## Exercise description
Write out the records below once more, exactly as they stand.

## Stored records
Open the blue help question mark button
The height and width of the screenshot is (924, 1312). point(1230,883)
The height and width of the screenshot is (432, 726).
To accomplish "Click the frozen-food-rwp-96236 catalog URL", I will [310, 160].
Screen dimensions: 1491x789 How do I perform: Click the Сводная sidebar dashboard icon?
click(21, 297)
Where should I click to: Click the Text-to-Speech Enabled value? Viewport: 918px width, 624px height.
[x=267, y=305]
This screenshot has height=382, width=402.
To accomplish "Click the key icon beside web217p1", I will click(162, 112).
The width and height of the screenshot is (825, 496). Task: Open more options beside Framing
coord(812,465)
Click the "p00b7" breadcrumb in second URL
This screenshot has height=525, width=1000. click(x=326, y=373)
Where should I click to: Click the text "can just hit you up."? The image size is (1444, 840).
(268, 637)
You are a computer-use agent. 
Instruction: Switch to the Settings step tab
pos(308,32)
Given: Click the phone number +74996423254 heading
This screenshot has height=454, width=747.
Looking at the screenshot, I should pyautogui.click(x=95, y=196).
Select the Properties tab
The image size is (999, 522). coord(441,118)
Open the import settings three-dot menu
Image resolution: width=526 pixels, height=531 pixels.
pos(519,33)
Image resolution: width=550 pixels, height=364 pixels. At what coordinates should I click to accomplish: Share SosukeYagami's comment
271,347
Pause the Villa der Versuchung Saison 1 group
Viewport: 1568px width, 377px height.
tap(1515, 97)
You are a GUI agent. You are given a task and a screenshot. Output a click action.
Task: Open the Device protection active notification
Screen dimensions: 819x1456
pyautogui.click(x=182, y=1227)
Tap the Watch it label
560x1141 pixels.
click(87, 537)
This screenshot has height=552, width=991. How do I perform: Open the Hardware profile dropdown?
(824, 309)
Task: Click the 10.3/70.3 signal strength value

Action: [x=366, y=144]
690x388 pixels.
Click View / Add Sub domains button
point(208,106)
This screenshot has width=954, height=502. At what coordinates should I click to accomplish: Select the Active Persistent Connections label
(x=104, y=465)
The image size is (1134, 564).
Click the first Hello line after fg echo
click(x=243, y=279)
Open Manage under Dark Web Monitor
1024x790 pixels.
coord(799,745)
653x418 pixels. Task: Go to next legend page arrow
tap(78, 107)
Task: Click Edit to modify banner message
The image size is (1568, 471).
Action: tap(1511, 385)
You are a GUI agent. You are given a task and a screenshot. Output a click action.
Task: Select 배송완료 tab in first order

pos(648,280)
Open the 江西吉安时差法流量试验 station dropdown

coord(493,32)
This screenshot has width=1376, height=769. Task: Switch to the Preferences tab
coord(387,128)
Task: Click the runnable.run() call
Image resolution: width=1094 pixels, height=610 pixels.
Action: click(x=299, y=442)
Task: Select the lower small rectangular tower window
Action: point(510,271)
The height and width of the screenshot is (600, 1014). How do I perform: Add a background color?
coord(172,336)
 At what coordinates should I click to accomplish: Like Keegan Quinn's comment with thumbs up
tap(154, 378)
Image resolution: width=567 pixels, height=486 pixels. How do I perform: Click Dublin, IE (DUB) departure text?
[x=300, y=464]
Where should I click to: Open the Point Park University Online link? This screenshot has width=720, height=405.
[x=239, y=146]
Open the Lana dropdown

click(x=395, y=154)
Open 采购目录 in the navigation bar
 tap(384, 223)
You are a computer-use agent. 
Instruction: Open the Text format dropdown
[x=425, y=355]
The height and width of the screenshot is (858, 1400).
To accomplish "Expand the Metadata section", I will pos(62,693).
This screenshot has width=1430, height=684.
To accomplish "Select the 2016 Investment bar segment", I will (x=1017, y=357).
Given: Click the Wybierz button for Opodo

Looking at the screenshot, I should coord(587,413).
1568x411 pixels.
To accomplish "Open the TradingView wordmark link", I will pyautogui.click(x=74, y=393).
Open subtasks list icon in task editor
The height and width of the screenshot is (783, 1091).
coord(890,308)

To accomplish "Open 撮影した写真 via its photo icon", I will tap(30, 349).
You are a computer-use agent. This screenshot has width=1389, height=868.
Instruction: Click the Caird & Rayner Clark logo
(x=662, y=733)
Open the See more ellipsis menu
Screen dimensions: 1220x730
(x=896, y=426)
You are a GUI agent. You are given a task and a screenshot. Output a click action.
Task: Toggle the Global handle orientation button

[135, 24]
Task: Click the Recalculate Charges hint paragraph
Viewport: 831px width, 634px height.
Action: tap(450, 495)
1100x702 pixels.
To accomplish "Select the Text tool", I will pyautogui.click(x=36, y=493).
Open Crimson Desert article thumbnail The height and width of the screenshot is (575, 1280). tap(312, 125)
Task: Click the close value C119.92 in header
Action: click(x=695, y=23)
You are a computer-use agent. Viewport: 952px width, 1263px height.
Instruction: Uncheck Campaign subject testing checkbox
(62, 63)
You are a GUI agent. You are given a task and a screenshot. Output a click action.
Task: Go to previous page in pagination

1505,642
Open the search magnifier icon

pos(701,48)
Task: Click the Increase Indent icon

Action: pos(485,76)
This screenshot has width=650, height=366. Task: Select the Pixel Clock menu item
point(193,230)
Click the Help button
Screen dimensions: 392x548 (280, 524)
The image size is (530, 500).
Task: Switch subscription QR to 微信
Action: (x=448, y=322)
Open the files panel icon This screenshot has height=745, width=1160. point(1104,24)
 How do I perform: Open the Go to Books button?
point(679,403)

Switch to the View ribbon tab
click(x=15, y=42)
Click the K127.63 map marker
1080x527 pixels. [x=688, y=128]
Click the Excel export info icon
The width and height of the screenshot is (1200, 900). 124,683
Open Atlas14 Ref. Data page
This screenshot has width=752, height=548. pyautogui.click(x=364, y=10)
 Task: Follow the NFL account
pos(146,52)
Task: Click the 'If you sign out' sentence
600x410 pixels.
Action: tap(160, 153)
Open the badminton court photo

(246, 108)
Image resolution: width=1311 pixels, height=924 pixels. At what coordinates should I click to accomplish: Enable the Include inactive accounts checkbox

## Completed task
Open the blue help question mark button
The height and width of the screenshot is (924, 1312). point(1230,883)
The height and width of the screenshot is (432, 726).
To accomplish "Click the frozen-food-rwp-96236 catalog URL", I will [310, 160].
Screen dimensions: 1491x789 How do I perform: Click the Сводная sidebar dashboard icon?
click(21, 297)
Where should I click to: Click the Text-to-Speech Enabled value? Viewport: 918px width, 624px height.
[x=267, y=305]
This screenshot has height=382, width=402.
To accomplish "Click the key icon beside web217p1", I will click(162, 112).
The width and height of the screenshot is (825, 496). Task: Open more options beside Framing
coord(812,465)
Click the "p00b7" breadcrumb in second URL
This screenshot has height=525, width=1000. click(x=326, y=373)
Where should I click to: Click the text "can just hit you up."? The image size is (1444, 840).
(268, 637)
You are a computer-use agent. 
Instruction: Switch to the Settings step tab
pos(308,32)
Given: Click the phone number +74996423254 heading
This screenshot has height=454, width=747.
Looking at the screenshot, I should pyautogui.click(x=95, y=196).
Select the Properties tab
The image size is (999, 522). coord(441,118)
Open the import settings three-dot menu
Image resolution: width=526 pixels, height=531 pixels.
pos(519,33)
Image resolution: width=550 pixels, height=364 pixels. At what coordinates should I click to accomplish: Share SosukeYagami's comment
271,347
Pause the Villa der Versuchung Saison 1 group
Viewport: 1568px width, 377px height.
tap(1515, 97)
You are a GUI agent. You are given a task and a screenshot. Output a click action.
Task: Open the Device protection active notification
Screen dimensions: 819x1456
pyautogui.click(x=182, y=1227)
Tap the Watch it label
560x1141 pixels.
click(87, 537)
This screenshot has height=552, width=991. How do I perform: Open the Hardware profile dropdown?
(824, 309)
Task: Click the 10.3/70.3 signal strength value

Action: [x=366, y=144]
690x388 pixels.
Click View / Add Sub domains button
point(208,106)
This screenshot has width=954, height=502. At what coordinates should I click to accomplish: Select the Active Persistent Connections label
(x=104, y=465)
The image size is (1134, 564).
Click the first Hello line after fg echo
click(x=243, y=279)
Open Manage under Dark Web Monitor
1024x790 pixels.
coord(799,745)
653x418 pixels. Task: Go to next legend page arrow
tap(78, 107)
Task: Click Edit to modify banner message
The image size is (1568, 471).
Action: tap(1511, 385)
You are a GUI agent. You are given a task and a screenshot. Output a click action.
Task: Select 배송완료 tab in first order

pos(648,280)
Open the 江西吉安时差法流量试验 station dropdown

coord(493,32)
This screenshot has width=1376, height=769. Task: Switch to the Preferences tab
coord(387,128)
Task: Click the runnable.run() call
Image resolution: width=1094 pixels, height=610 pixels.
Action: click(x=299, y=442)
Task: Select the lower small rectangular tower window
Action: point(510,271)
The height and width of the screenshot is (600, 1014). How do I perform: Add a background color?
coord(172,336)
 At what coordinates should I click to accomplish: Like Keegan Quinn's comment with thumbs up
tap(154, 378)
Image resolution: width=567 pixels, height=486 pixels. How do I perform: Click Dublin, IE (DUB) departure text?
[x=300, y=464]
Where should I click to: Open the Point Park University Online link? This screenshot has width=720, height=405.
[x=239, y=146]
Open the Lana dropdown

click(x=395, y=154)
Open 采购目录 in the navigation bar
 tap(384, 223)
You are a computer-use agent. 
Instruction: Open the Text format dropdown
[x=425, y=355]
The height and width of the screenshot is (858, 1400).
To accomplish "Expand the Metadata section", I will pos(62,693).
This screenshot has width=1430, height=684.
To accomplish "Select the 2016 Investment bar segment", I will (x=1017, y=357).
Given: Click the Wybierz button for Opodo

Looking at the screenshot, I should coord(587,413).
1568x411 pixels.
To accomplish "Open the TradingView wordmark link", I will pyautogui.click(x=74, y=393).
Open subtasks list icon in task editor
The height and width of the screenshot is (783, 1091).
coord(890,308)

To accomplish "Open 撮影した写真 via its photo icon", I will tap(30, 349).
You are a computer-use agent. This screenshot has width=1389, height=868.
Instruction: Click the Caird & Rayner Clark logo
(x=662, y=733)
Open the See more ellipsis menu
Screen dimensions: 1220x730
(x=896, y=426)
You are a GUI agent. You are given a task and a screenshot. Output a click action.
Task: Toggle the Global handle orientation button

[135, 24]
Task: Click the Recalculate Charges hint paragraph
Viewport: 831px width, 634px height.
Action: tap(450, 495)
1100x702 pixels.
To accomplish "Select the Text tool", I will pyautogui.click(x=36, y=493).
Open Crimson Desert article thumbnail The height and width of the screenshot is (575, 1280). tap(312, 125)
Task: Click the close value C119.92 in header
Action: click(x=695, y=23)
You are a computer-use agent. Viewport: 952px width, 1263px height.
Instruction: Uncheck Campaign subject testing checkbox
(62, 63)
You are a GUI agent. You are given a task and a screenshot. Output a click action.
Task: Go to previous page in pagination

1505,642
Open the search magnifier icon

pos(701,48)
Task: Click the Increase Indent icon

Action: pos(485,76)
This screenshot has width=650, height=366. Task: Select the Pixel Clock menu item
point(193,230)
Click the Help button
Screen dimensions: 392x548 (280, 524)
The image size is (530, 500).
Task: Switch subscription QR to 微信
Action: (x=448, y=322)
Open the files panel icon This screenshot has height=745, width=1160. point(1104,24)
 How do I perform: Open the Go to Books button?
point(679,403)

Switch to the View ribbon tab
click(x=15, y=42)
Click the K127.63 map marker
1080x527 pixels. [x=688, y=128]
Click the Excel export info icon
The width and height of the screenshot is (1200, 900). 124,683
Open Atlas14 Ref. Data page
This screenshot has width=752, height=548. pyautogui.click(x=364, y=10)
 Task: Follow the NFL account
pos(146,52)
Task: Click the 'If you sign out' sentence
600x410 pixels.
Action: tap(160, 153)
Open the badminton court photo

(246, 108)
Image resolution: width=1311 pixels, height=924 pixels. At what coordinates should I click to accomplish: Enable the Include inactive accounts checkbox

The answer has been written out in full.